-------- Material provided

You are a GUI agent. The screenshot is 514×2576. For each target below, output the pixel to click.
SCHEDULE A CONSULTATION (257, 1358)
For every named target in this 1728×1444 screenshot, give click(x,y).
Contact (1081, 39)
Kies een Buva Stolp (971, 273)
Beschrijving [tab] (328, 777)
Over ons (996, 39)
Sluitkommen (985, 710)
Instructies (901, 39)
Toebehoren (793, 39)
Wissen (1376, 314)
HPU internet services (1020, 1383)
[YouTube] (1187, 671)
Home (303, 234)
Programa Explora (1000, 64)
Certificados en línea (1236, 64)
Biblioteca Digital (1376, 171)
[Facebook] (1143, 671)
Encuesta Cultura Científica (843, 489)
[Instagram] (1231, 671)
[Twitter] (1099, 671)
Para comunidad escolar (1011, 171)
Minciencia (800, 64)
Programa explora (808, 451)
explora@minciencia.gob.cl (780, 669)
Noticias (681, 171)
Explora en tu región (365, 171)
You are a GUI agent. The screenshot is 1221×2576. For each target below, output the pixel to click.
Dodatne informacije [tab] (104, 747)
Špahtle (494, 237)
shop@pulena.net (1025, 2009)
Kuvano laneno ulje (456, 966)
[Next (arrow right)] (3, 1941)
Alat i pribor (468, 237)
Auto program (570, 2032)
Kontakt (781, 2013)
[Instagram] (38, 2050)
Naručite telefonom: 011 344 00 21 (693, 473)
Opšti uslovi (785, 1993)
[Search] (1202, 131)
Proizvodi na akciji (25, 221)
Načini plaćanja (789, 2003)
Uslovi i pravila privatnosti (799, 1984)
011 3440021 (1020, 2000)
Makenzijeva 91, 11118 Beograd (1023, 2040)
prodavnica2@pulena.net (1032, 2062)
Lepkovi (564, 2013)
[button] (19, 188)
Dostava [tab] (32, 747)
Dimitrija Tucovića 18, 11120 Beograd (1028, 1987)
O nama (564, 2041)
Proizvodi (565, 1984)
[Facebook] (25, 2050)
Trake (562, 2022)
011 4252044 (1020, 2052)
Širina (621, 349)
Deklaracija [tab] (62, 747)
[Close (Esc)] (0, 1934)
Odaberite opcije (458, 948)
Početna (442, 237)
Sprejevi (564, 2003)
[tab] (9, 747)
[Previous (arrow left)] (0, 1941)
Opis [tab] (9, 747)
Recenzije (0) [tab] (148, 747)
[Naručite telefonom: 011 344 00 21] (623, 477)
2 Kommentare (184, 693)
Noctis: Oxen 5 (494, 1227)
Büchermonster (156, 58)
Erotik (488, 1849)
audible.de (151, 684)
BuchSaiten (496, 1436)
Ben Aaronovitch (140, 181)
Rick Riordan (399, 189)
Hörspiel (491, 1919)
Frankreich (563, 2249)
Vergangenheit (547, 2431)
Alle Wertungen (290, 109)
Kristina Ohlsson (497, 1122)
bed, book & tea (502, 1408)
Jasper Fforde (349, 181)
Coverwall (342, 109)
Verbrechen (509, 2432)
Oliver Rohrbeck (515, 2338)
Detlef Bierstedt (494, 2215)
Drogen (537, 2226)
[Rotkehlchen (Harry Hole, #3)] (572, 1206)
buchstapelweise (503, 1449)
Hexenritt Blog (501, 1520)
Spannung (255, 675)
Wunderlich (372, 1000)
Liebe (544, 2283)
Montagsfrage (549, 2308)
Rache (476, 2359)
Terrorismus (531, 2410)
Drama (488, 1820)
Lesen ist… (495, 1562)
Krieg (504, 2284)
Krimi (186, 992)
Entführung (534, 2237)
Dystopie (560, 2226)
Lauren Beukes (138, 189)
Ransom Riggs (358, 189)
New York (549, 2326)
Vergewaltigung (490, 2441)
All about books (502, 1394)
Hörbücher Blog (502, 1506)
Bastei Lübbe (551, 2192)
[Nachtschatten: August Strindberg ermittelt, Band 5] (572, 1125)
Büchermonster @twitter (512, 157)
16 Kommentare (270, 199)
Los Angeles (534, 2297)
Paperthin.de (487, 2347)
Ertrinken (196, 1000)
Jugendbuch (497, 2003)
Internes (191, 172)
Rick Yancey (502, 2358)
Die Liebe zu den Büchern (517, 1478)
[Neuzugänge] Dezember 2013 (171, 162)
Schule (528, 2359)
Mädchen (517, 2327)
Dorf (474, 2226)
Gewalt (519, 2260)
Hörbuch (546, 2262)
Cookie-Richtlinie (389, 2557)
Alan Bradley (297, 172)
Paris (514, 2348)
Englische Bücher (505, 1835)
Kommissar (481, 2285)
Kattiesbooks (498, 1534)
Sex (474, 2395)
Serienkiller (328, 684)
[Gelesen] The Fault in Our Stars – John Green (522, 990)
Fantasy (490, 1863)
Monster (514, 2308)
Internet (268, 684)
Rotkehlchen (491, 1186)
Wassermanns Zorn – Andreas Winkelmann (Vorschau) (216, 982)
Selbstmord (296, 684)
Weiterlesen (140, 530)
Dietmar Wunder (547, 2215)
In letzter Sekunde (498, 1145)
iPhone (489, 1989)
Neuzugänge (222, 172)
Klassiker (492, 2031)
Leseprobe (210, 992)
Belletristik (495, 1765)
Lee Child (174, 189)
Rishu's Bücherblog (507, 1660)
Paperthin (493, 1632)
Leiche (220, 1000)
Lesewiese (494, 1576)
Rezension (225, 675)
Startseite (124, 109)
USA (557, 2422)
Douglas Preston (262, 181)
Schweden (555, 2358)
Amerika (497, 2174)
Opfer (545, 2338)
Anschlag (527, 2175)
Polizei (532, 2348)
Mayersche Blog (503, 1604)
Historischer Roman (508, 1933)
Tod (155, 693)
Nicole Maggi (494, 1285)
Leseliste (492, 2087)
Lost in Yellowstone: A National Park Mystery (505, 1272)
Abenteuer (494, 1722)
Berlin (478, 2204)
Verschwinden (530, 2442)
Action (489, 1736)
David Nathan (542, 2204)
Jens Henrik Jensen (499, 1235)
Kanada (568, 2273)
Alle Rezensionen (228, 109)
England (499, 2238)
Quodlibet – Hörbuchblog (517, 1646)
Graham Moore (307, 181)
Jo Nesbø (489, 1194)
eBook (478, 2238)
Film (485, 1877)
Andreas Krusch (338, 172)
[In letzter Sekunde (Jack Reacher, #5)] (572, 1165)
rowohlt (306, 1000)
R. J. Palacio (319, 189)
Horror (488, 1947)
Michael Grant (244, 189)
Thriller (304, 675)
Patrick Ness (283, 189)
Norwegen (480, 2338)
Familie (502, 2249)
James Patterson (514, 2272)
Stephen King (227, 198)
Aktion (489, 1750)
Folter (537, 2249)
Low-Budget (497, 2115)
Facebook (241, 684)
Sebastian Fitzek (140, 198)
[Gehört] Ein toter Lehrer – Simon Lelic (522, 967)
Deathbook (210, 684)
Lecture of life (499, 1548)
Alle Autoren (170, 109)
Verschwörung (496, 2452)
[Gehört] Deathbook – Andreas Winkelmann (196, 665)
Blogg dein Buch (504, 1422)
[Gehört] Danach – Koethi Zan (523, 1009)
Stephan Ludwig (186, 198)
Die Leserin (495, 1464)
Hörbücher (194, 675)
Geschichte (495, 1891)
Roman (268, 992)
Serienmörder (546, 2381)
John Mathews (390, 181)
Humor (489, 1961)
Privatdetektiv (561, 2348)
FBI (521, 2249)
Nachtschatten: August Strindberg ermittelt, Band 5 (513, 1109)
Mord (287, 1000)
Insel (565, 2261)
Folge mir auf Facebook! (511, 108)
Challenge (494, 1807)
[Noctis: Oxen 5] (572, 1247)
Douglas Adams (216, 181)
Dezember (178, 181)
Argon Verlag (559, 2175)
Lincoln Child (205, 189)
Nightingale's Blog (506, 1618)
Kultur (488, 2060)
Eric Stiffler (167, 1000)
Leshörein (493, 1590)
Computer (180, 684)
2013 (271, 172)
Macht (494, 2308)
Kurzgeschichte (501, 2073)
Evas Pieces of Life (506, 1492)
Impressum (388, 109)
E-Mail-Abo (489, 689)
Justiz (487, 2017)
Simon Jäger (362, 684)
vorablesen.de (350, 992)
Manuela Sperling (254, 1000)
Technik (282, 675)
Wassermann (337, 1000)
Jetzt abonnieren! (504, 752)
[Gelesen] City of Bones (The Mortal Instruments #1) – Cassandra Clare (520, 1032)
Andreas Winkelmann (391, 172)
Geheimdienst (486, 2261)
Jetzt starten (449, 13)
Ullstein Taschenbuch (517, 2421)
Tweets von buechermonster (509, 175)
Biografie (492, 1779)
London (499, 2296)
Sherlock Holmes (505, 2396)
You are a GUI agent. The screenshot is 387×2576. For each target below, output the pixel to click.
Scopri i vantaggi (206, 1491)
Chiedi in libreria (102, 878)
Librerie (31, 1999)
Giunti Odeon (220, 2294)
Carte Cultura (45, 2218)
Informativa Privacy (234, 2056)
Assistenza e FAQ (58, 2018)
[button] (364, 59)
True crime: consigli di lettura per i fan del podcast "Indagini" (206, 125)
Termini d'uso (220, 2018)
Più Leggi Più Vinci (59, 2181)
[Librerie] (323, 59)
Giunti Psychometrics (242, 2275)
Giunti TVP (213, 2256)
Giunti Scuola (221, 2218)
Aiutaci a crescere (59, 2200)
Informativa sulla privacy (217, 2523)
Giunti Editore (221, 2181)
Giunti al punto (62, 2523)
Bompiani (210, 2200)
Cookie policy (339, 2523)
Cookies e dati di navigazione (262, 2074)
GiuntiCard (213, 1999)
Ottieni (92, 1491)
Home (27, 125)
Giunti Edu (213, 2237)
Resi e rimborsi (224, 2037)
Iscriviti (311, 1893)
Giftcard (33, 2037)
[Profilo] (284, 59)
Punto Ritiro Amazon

----------------

Word for word, reproduce the lines of the listing from the first one through the line containing "HPU internet services (1020, 1383)", and no more.

*Response*
You are a GUI agent. The screenshot is 514×2576. For each target below, output the pixel to click.
SCHEDULE A CONSULTATION (257, 1358)
For every named target in this 1728×1444 screenshot, give click(x,y).
Contact (1081, 39)
Kies een Buva Stolp (971, 273)
Beschrijving [tab] (328, 777)
Over ons (996, 39)
Sluitkommen (985, 710)
Instructies (901, 39)
Toebehoren (793, 39)
Wissen (1376, 314)
HPU internet services (1020, 1383)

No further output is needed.